Stored data entries:
===

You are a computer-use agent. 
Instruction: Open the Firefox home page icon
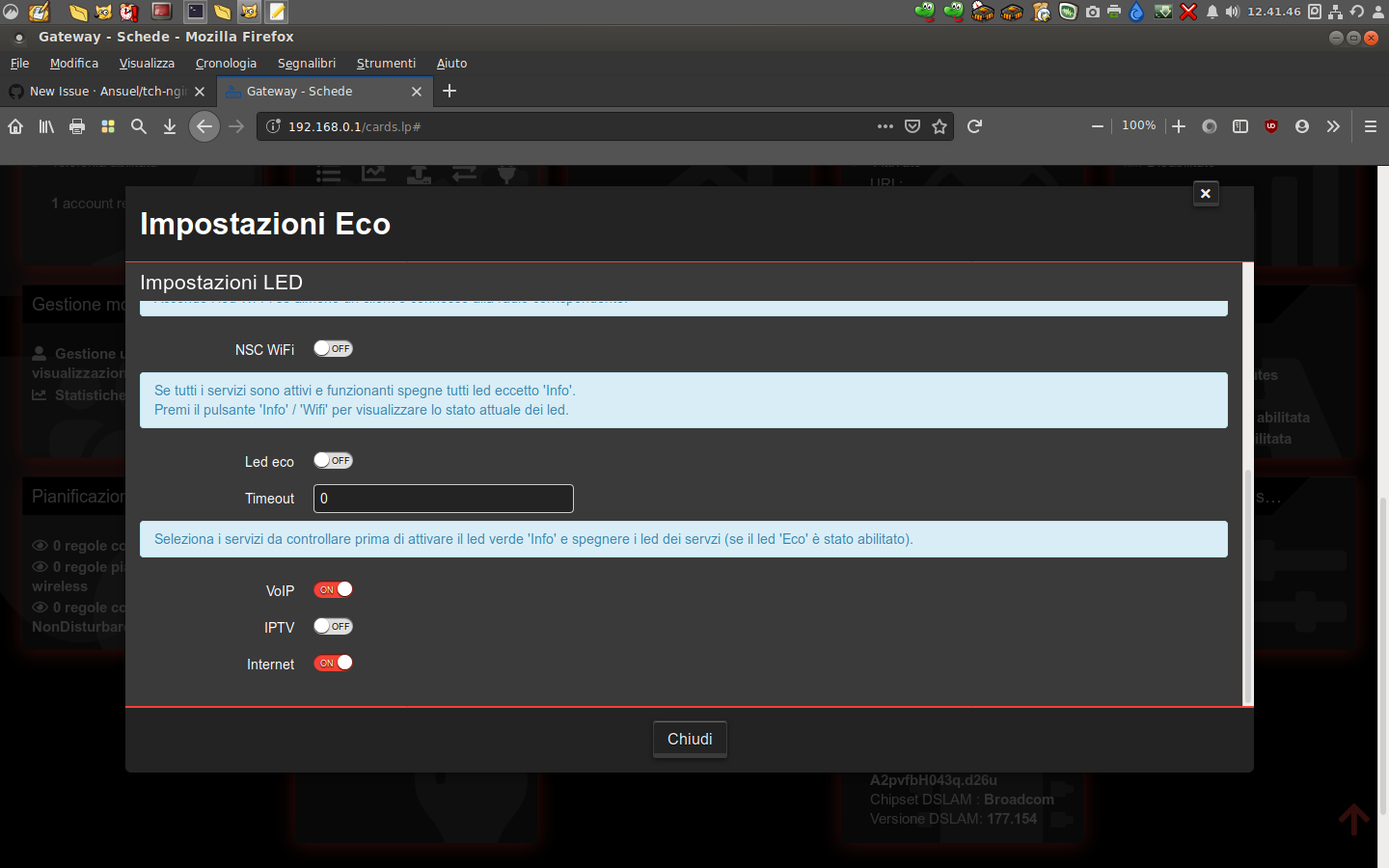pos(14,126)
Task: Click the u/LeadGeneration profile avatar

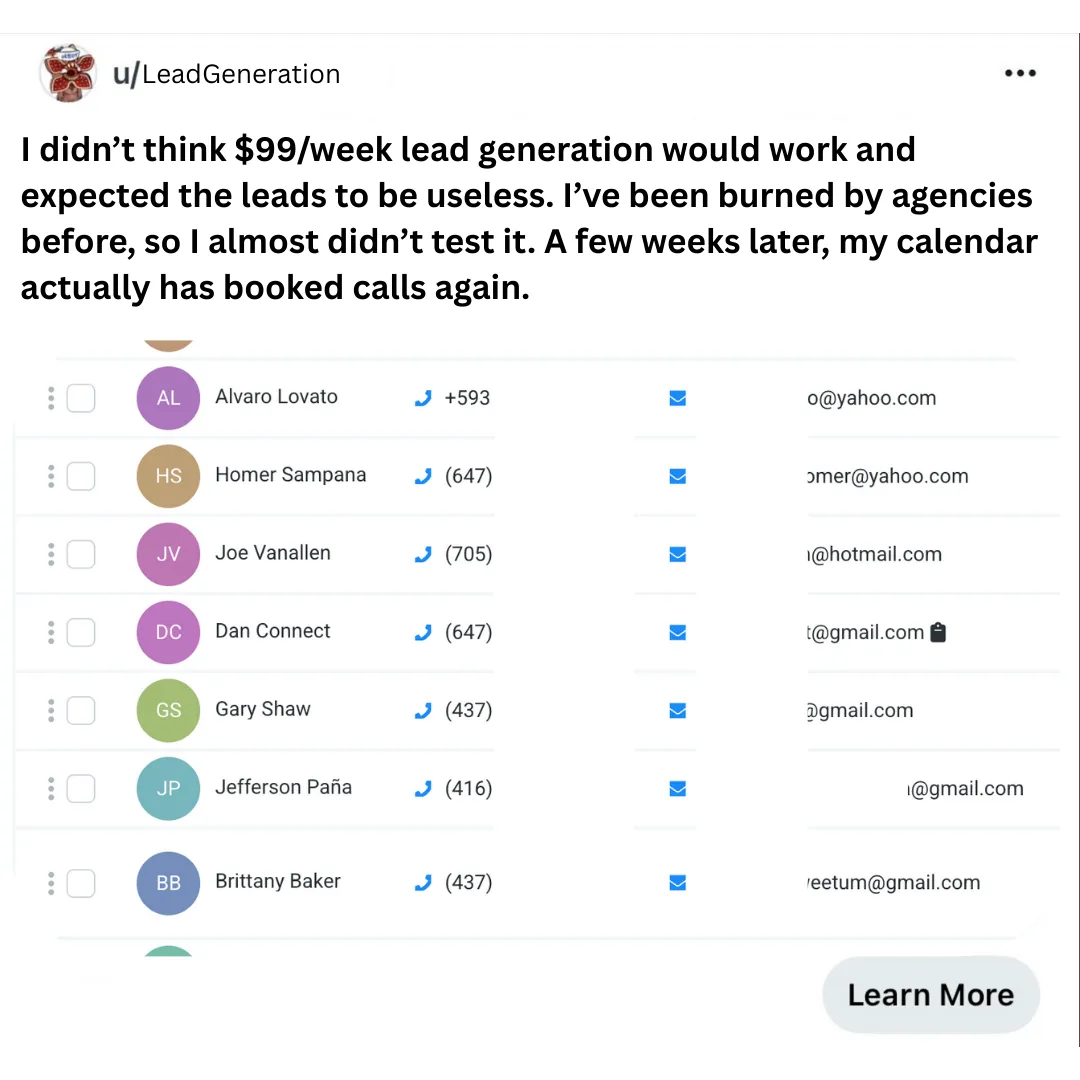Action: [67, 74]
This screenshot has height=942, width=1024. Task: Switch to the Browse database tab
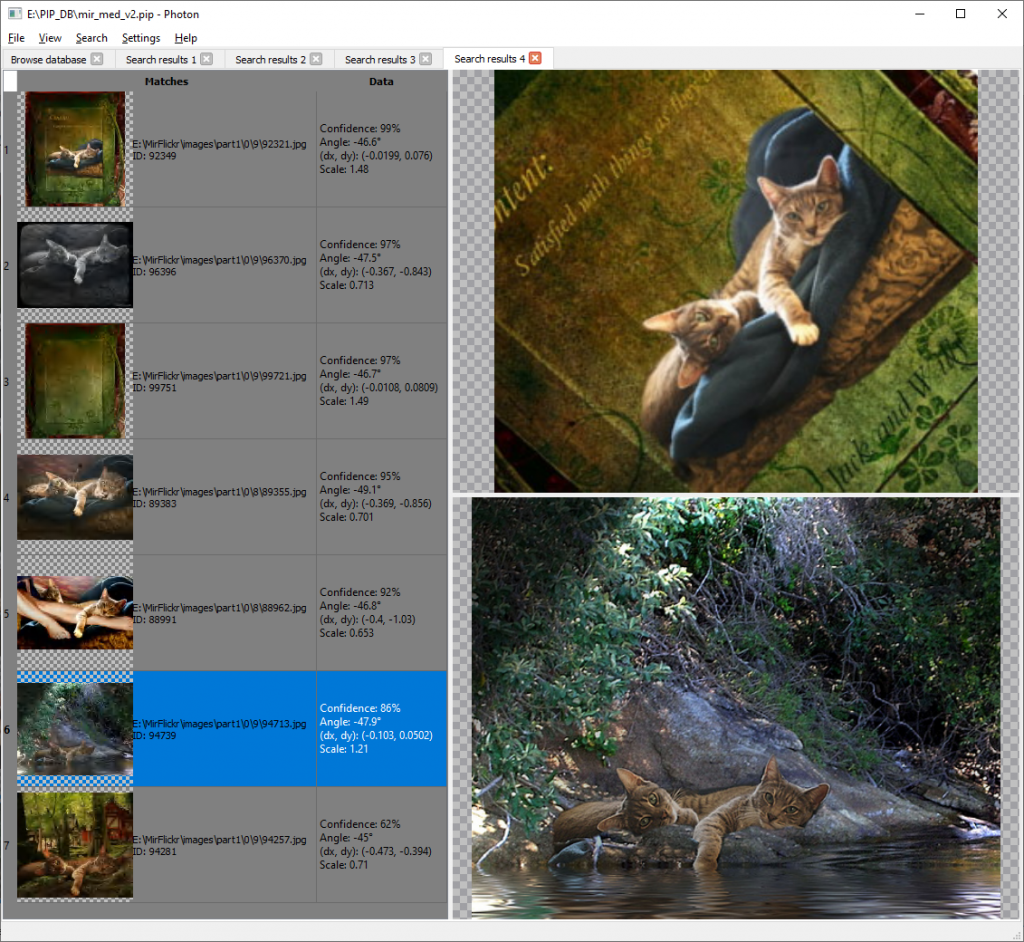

===

→ **Your goal**: Without the pictures, give all of the entries above again exactly.

→ **Answer to the problem**:
You are a computer-use agent. 
Instruction: Open the Firefox home page icon
pos(14,126)
Task: Click the u/LeadGeneration profile avatar

Action: [67, 74]
This screenshot has height=942, width=1024. Task: Switch to the Browse database tab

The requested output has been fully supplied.